## TEXTO FORNECIDO:
Pelo que, consequentemente, deverá o douto acórdão recorrido ser alterado no sentido proposto, condenando-se o arguido em pena única não inferior a 10 anos de prisão.

Respondeu o arguido AA, identificado nos autos, pugnando pelo não provimento do recurso e pela manutenção do decidido.
Terminam a respectiva motivação com as conclusões seguintes:


I - O douto acórdão condenou o Arguido na pena única de 7 anos e 6 meses , de prisão e em cúmulo jurídico sustentando e bem, tal condenação na culpabilidade e na personalidade do agente,
II – A pena única aplicada ao arguido é adequada e proporcional, observando em absoluto o estabelecido no artigo 40° do Código Penal, uma vez que se revela apropriada à finalidade de prevenção geral positiva e de prevenção especial positiva.
III – O Arguido demonstra condições favoráveis à sua ressocialização, designadamente o arrependimento, a consciencialização que a sua conduta passada é social e juridicamente reprovável e censurável, bem como a postura ajustada que tem vindo a assumir no estabelecimento prisional e a inibição do consumo de estupefacientes revelam a aceitação da punição e elevada propensão para a reintegração social.
IV - No recurso interposto é pedida a aplicação de uma pena única única não inferior a 10 anos de prisão, o que representa um desrespeito pelo Princípio da Proporcionalidade, pelo Princípio da Culpa e pelo Princípio da Justiça.
Em suma, entende-se como adequada a pena única de 7 anos e 6 meses de prisão aplicada seio tribunal a quo, na medida em que esta traduz uma acepção global da factualidade conjunta e da personalidade do agente, e preenche sobremaneira as finalidades da pena, quer a nível geral quer a nível especial.

Remetido o processo a este STJ, o Exmº Procurador-Geral Adjunto neste Supremo Tribunal emitiu douto e esclarecedor Parecer no sentido de que o acórdão recorrido é nulo, quer porque englobou crimes posteriores ao trânsito em julgado da primeira condenação a considerar (Processo nº 55/06.4SHLSB do 3º Juízo Criminal de Lisboa), quer porque tem uma insuficiente fundamentação.
Foi cumprido o disposto no artigo 417º-2 do CPP.

## DADOS BRUTOS:
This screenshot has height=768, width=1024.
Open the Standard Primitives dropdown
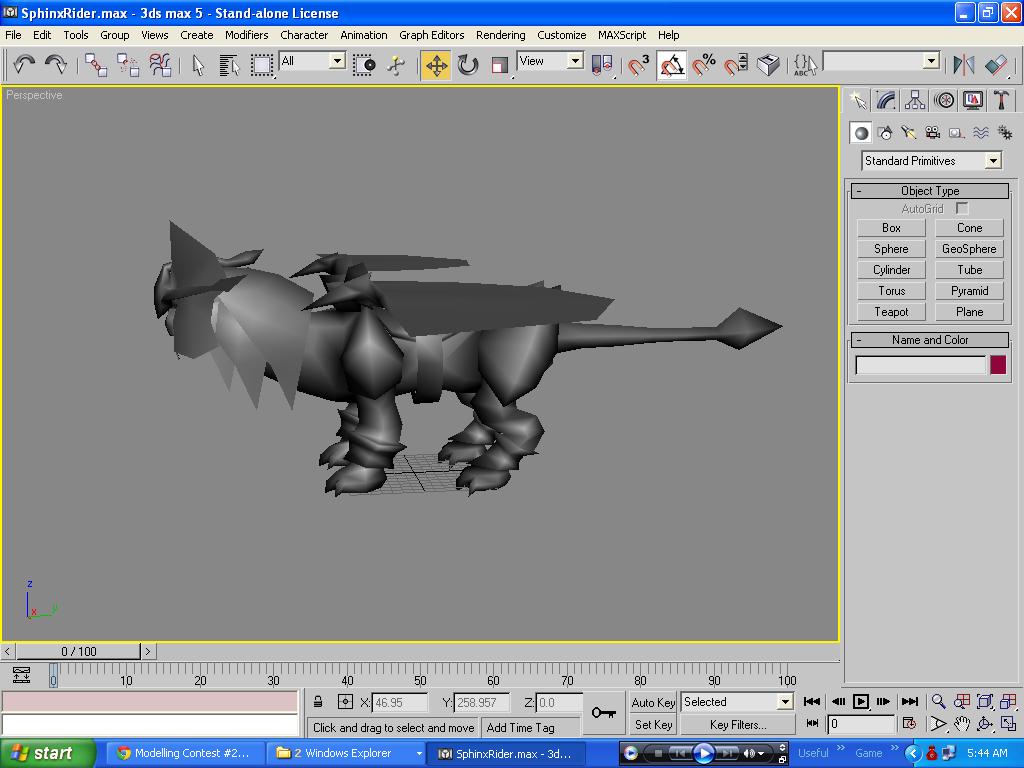(x=932, y=161)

## O QUE FAZER:
Cite, por favor, o trecho do texto fornecido que vai de "I - O douto" até "prevenção especial positiva.".

## RESULTADO DO EXERCÍCIO:
I - O douto acórdão condenou o Arguido na pena única de 7 anos e 6 meses , de prisão e em cúmulo jurídico sustentando e bem, tal condenação na culpabilidade e na personalidade do agente,
II – A pena única aplicada ao arguido é adequada e proporcional, observando em absoluto o estabelecido no artigo 40° do Código Penal, uma vez que se revela apropriada à finalidade de prevenção geral positiva e de prevenção especial positiva.